• _Listing of where items appear_:
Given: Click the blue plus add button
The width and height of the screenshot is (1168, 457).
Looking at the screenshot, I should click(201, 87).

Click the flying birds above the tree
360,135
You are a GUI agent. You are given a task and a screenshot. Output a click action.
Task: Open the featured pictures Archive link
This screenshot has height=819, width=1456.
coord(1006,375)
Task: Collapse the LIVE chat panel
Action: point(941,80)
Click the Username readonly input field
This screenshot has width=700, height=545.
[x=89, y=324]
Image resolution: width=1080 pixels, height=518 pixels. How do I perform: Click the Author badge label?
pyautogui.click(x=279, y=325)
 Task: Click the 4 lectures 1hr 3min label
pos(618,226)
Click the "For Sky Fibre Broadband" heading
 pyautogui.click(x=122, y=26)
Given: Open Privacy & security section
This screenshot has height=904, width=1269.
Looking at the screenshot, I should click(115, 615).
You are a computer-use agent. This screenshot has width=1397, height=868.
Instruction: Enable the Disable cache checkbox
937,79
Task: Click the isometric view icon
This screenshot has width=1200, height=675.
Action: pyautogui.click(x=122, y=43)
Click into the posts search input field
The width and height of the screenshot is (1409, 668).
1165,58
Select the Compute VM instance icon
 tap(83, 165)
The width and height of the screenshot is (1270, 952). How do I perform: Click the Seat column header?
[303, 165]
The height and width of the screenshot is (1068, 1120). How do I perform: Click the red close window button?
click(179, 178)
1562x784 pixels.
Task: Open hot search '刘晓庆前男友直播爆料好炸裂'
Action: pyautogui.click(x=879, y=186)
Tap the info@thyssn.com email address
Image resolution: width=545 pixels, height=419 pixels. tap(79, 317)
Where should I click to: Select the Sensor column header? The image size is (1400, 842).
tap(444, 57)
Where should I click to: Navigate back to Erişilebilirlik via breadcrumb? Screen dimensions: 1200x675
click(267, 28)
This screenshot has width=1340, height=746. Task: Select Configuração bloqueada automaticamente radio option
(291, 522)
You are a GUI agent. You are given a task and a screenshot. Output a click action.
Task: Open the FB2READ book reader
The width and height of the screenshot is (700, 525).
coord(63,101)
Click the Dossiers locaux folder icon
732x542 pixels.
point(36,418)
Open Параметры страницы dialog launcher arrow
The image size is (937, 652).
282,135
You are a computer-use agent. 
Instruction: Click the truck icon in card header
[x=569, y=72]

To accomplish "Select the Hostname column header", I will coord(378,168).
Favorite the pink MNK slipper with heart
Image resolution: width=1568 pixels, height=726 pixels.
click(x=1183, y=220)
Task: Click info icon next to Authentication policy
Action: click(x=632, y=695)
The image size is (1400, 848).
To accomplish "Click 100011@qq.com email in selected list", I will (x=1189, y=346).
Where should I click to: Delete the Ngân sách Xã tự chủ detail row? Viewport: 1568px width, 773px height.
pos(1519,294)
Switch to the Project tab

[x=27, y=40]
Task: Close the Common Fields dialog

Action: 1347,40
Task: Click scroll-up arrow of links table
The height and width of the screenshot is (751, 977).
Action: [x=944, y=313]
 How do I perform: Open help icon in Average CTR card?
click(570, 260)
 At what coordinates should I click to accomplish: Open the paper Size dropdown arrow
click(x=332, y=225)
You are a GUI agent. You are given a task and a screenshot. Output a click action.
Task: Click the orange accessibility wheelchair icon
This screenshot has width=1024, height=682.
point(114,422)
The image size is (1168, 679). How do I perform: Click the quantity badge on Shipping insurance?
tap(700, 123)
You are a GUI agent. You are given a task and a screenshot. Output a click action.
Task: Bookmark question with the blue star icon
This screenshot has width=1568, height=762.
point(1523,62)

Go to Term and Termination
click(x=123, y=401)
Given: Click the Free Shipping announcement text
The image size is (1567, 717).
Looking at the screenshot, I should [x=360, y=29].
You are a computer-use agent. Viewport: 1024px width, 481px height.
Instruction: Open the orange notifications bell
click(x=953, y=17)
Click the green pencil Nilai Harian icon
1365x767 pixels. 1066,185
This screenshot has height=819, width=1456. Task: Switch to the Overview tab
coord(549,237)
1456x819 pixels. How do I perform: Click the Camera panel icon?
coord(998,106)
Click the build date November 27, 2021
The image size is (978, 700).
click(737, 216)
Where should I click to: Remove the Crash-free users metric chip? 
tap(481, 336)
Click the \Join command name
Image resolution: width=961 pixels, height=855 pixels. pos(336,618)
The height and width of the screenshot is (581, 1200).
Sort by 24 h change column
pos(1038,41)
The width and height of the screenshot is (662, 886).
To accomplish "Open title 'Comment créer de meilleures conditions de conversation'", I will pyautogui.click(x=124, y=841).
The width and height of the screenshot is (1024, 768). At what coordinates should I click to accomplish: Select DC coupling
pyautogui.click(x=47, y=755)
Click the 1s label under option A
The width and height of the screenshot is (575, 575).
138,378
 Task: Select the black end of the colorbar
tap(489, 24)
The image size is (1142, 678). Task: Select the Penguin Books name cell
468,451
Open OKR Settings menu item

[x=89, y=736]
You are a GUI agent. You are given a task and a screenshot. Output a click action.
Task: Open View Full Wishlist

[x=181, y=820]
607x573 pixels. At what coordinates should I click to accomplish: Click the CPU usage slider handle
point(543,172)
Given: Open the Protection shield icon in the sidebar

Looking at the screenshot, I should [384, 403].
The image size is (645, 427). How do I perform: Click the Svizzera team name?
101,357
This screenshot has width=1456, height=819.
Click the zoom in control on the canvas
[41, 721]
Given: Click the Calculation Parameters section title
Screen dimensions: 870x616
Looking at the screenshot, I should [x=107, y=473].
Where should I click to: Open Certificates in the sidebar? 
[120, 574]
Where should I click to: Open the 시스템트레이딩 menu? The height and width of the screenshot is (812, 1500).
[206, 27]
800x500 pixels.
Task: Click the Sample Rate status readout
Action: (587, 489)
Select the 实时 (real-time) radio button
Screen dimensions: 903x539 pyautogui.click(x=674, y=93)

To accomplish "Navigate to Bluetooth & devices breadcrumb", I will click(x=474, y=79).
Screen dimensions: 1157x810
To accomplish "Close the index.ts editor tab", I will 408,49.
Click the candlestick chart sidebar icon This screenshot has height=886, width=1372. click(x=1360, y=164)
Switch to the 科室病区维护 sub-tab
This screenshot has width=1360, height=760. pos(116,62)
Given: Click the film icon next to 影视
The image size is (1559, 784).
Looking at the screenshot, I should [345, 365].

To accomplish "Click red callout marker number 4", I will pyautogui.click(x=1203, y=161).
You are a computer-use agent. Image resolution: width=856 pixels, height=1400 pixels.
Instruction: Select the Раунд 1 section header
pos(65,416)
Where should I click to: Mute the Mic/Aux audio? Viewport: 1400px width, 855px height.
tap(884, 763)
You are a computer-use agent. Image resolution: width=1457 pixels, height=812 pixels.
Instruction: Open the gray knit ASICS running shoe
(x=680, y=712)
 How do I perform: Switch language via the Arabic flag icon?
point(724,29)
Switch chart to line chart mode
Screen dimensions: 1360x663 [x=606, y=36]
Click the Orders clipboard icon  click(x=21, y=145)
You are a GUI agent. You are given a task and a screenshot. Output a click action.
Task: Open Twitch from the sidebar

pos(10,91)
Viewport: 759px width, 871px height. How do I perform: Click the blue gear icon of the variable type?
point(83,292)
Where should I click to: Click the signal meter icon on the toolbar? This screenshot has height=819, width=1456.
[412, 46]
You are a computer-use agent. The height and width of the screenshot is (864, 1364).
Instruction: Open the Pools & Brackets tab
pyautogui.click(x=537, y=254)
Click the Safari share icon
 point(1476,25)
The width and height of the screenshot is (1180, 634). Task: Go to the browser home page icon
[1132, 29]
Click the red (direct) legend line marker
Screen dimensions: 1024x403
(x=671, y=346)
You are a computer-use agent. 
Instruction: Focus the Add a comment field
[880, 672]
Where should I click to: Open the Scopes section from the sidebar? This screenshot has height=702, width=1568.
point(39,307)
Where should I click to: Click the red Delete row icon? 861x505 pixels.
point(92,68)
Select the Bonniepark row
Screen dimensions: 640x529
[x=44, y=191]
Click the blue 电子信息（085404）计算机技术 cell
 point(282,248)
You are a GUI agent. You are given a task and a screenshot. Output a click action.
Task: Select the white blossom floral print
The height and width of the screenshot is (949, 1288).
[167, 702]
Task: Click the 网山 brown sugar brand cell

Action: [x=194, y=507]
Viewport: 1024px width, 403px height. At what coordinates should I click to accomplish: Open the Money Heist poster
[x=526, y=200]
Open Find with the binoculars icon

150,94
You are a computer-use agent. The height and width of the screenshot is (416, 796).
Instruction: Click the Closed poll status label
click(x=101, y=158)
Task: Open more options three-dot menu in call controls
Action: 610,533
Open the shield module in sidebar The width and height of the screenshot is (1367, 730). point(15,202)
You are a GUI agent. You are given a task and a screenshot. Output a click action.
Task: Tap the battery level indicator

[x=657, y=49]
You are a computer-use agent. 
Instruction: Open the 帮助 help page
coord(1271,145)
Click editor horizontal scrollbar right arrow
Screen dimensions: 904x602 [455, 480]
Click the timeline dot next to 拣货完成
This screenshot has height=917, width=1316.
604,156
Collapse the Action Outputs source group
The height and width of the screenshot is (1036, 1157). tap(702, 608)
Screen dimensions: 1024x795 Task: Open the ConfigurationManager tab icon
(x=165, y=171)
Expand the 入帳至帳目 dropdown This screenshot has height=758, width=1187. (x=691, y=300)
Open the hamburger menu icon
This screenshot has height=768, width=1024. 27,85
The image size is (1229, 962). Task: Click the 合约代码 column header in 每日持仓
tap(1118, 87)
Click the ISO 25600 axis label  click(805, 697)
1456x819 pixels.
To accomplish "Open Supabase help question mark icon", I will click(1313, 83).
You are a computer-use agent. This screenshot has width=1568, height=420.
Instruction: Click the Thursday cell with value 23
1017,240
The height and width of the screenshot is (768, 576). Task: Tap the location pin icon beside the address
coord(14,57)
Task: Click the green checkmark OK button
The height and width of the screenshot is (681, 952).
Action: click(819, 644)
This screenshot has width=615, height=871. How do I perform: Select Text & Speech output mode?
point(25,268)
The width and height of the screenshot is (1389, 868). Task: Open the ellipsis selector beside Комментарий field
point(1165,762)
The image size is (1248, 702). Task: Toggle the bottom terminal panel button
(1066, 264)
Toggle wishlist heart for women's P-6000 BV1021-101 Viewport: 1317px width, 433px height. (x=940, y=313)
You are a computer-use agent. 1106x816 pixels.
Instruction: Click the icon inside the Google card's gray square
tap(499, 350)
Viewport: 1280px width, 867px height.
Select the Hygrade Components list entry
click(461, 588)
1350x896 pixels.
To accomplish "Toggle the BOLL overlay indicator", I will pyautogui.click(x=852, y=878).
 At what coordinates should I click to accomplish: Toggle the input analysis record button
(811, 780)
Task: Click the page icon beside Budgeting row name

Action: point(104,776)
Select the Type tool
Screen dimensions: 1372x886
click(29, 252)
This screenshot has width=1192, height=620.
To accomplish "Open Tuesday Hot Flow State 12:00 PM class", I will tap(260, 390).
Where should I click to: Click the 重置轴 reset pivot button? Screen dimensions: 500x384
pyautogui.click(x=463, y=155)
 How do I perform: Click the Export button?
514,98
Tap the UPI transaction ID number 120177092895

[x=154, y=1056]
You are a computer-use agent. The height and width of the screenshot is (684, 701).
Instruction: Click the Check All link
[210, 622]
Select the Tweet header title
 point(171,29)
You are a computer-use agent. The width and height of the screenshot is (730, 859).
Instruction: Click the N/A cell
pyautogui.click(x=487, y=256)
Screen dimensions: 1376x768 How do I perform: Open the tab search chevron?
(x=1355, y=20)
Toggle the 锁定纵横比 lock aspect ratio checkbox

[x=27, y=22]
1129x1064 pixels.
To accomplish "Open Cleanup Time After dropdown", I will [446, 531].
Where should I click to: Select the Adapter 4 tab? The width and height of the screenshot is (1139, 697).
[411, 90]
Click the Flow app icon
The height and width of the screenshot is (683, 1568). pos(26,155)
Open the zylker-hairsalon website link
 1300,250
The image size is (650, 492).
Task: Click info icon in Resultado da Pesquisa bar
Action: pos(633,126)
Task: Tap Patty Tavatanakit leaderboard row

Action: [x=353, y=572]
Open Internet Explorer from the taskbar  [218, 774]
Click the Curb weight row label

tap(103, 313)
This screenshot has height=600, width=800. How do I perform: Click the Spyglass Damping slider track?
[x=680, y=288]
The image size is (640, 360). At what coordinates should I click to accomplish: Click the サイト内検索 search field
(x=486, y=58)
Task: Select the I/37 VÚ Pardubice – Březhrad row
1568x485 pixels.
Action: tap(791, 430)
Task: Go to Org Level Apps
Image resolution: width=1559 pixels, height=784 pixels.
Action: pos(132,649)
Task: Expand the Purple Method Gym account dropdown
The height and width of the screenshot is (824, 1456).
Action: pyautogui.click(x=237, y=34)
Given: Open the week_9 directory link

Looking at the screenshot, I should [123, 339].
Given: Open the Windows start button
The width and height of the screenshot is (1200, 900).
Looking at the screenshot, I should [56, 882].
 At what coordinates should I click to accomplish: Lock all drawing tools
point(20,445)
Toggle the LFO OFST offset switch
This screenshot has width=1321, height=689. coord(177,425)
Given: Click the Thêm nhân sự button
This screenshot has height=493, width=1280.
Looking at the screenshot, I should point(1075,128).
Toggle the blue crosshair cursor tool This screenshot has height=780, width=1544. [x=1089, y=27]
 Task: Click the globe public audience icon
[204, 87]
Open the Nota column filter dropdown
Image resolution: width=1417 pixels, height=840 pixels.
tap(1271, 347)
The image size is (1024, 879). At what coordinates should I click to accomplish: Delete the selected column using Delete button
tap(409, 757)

• _WHAT IS EXPECTED_: List every line of the listing above that contains the string "card", copying each one in full.

• _OUTPUT BELOW_:
Instruction: Click the truck icon in card header
 How do I perform: Open help icon in Average CTR card?
Instruction: Click the icon inside the Google card's gray square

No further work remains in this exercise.